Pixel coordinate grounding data
-*-*-
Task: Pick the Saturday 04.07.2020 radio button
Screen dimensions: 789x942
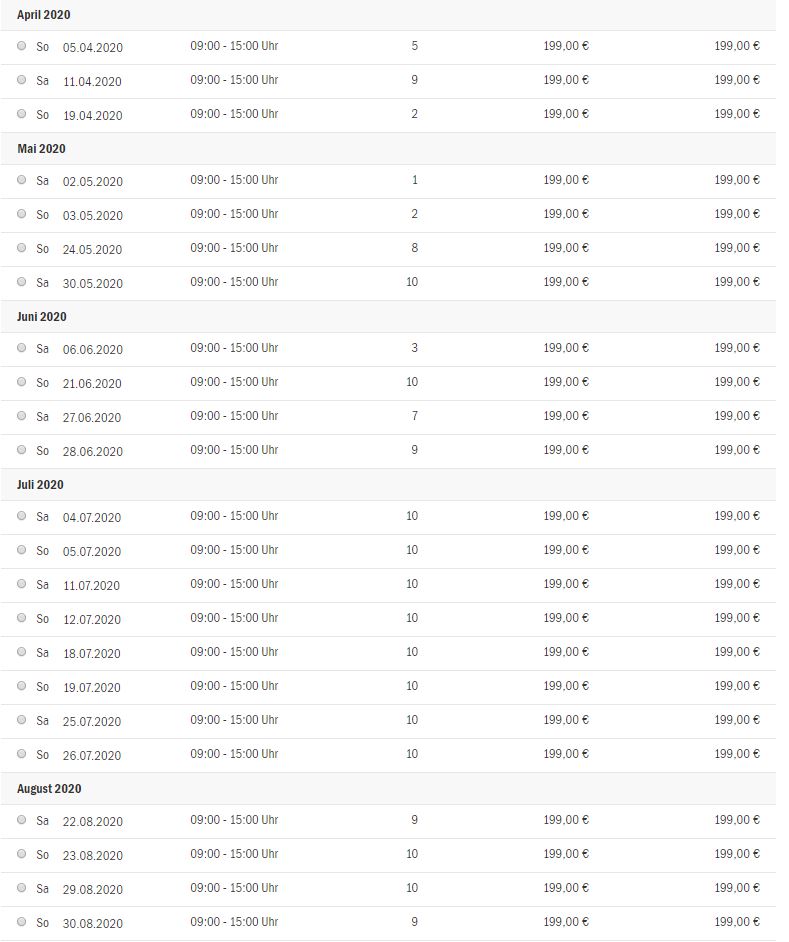Action: tap(22, 515)
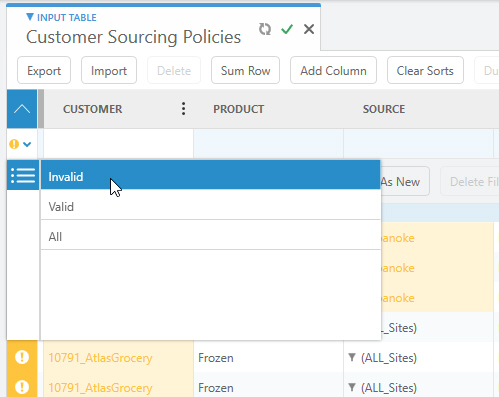
Task: Click the Add Column button
Action: (x=333, y=70)
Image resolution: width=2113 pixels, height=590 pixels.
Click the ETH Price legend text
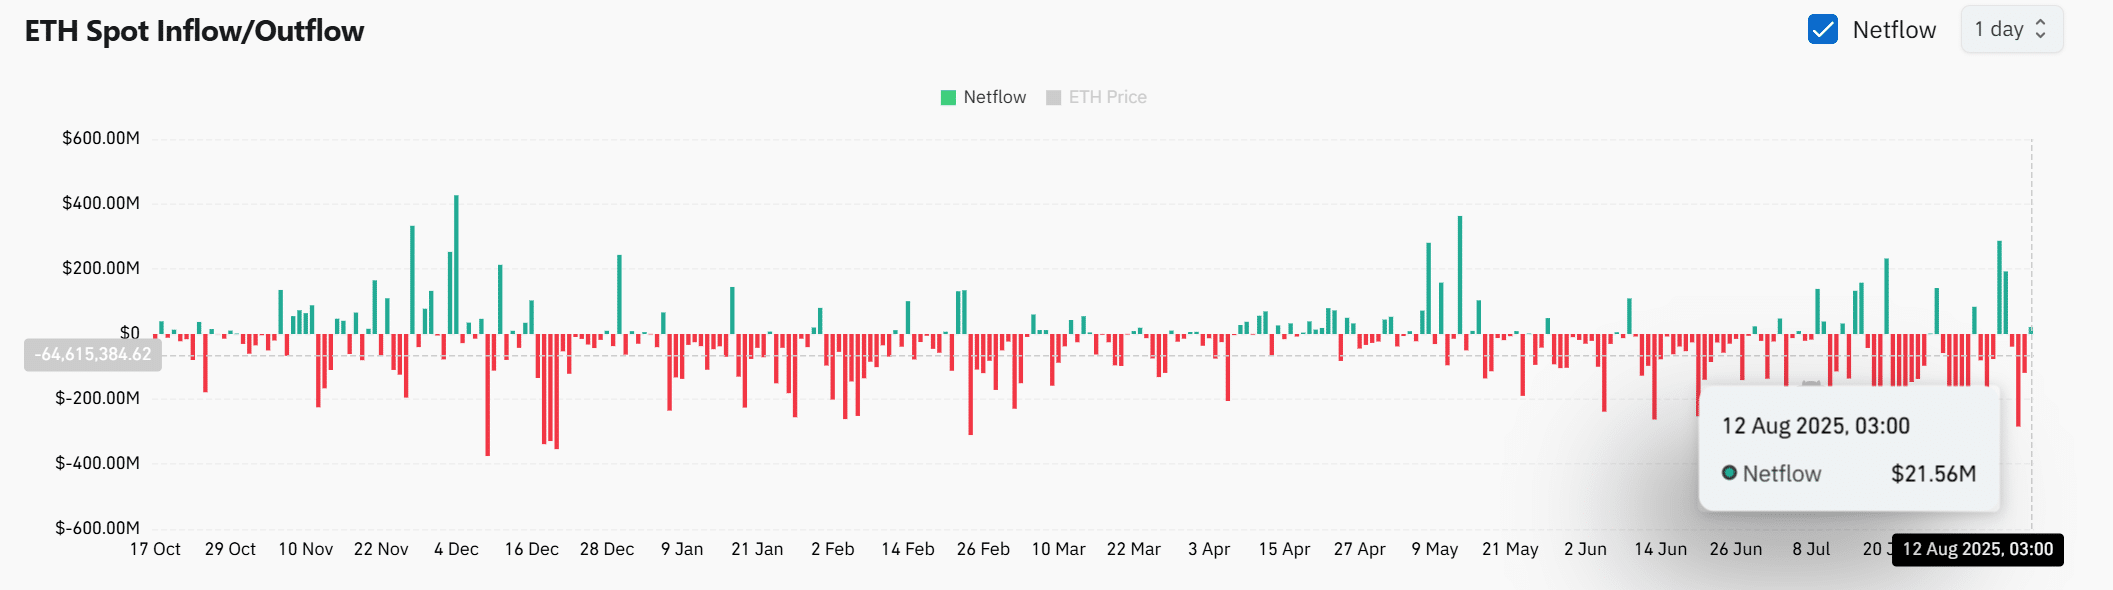point(1107,98)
-*-*-
ASSIGNED TASK — Could you restate all of the data above word for word and skip every picture?

RESULT OF THE EXERCISE —
Task: Pick the Saturday 04.07.2020 radio button
Screen dimensions: 789x942
Action: tap(22, 515)
Task: Click the Add Column button
Action: (x=333, y=70)
Image resolution: width=2113 pixels, height=590 pixels.
Click the ETH Price legend text
point(1107,98)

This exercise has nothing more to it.